— Task instructions —
Return every one of the following lines word for word, with no changes.

[Dataset records]

________________________________________

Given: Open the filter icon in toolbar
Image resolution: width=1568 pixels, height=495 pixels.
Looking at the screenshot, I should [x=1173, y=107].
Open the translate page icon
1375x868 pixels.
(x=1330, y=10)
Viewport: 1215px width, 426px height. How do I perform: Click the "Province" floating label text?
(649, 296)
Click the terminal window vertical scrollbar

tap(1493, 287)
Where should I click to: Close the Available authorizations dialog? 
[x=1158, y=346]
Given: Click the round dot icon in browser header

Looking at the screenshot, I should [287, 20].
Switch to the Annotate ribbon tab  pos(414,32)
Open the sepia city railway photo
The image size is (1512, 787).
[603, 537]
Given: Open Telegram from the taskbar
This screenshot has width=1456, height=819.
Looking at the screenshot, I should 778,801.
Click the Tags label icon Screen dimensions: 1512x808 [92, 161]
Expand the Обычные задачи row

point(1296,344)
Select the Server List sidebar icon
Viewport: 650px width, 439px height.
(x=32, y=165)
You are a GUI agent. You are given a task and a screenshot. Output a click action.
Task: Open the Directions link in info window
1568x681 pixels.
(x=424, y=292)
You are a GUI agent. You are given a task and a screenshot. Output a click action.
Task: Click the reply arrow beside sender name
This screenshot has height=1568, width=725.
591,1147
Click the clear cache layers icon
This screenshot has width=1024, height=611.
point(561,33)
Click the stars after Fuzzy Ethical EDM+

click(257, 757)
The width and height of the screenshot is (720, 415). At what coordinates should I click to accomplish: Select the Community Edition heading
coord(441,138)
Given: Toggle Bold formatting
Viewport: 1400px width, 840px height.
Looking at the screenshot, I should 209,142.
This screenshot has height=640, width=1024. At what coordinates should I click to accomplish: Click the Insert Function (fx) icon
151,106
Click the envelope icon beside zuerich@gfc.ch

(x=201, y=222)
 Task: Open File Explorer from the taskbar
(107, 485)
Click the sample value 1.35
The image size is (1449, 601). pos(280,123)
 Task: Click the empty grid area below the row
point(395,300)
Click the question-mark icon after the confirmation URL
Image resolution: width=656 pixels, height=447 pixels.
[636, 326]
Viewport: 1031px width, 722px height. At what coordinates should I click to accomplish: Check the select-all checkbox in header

________________________________________

— Completed task —
Given: Open the filter icon in toolbar
Image resolution: width=1568 pixels, height=495 pixels.
Looking at the screenshot, I should [x=1173, y=107].
Open the translate page icon
1375x868 pixels.
(x=1330, y=10)
Viewport: 1215px width, 426px height. How do I perform: Click the "Province" floating label text?
(649, 296)
Click the terminal window vertical scrollbar

tap(1493, 287)
Where should I click to: Close the Available authorizations dialog? 
[x=1158, y=346]
Given: Click the round dot icon in browser header

Looking at the screenshot, I should [287, 20].
Switch to the Annotate ribbon tab  pos(414,32)
Open the sepia city railway photo
The image size is (1512, 787).
[603, 537]
Given: Open Telegram from the taskbar
This screenshot has width=1456, height=819.
Looking at the screenshot, I should 778,801.
Click the Tags label icon Screen dimensions: 1512x808 [92, 161]
Expand the Обычные задачи row

point(1296,344)
Select the Server List sidebar icon
Viewport: 650px width, 439px height.
(x=32, y=165)
You are a GUI agent. You are given a task and a screenshot. Output a click action.
Task: Open the Directions link in info window
1568x681 pixels.
(x=424, y=292)
You are a GUI agent. You are given a task and a screenshot. Output a click action.
Task: Click the reply arrow beside sender name
This screenshot has height=1568, width=725.
591,1147
Click the clear cache layers icon
This screenshot has width=1024, height=611.
point(561,33)
Click the stars after Fuzzy Ethical EDM+

click(257, 757)
The width and height of the screenshot is (720, 415). At what coordinates should I click to accomplish: Select the Community Edition heading
coord(441,138)
Given: Toggle Bold formatting
Viewport: 1400px width, 840px height.
Looking at the screenshot, I should 209,142.
This screenshot has height=640, width=1024. At what coordinates should I click to accomplish: Click the Insert Function (fx) icon
151,106
Click the envelope icon beside zuerich@gfc.ch

(x=201, y=222)
 Task: Open File Explorer from the taskbar
(107, 485)
Click the sample value 1.35
The image size is (1449, 601). pos(280,123)
 Task: Click the empty grid area below the row
point(395,300)
Click the question-mark icon after the confirmation URL
Image resolution: width=656 pixels, height=447 pixels.
[636, 326]
Viewport: 1031px width, 722px height. At what coordinates should I click to accomplish: Check the select-all checkbox in header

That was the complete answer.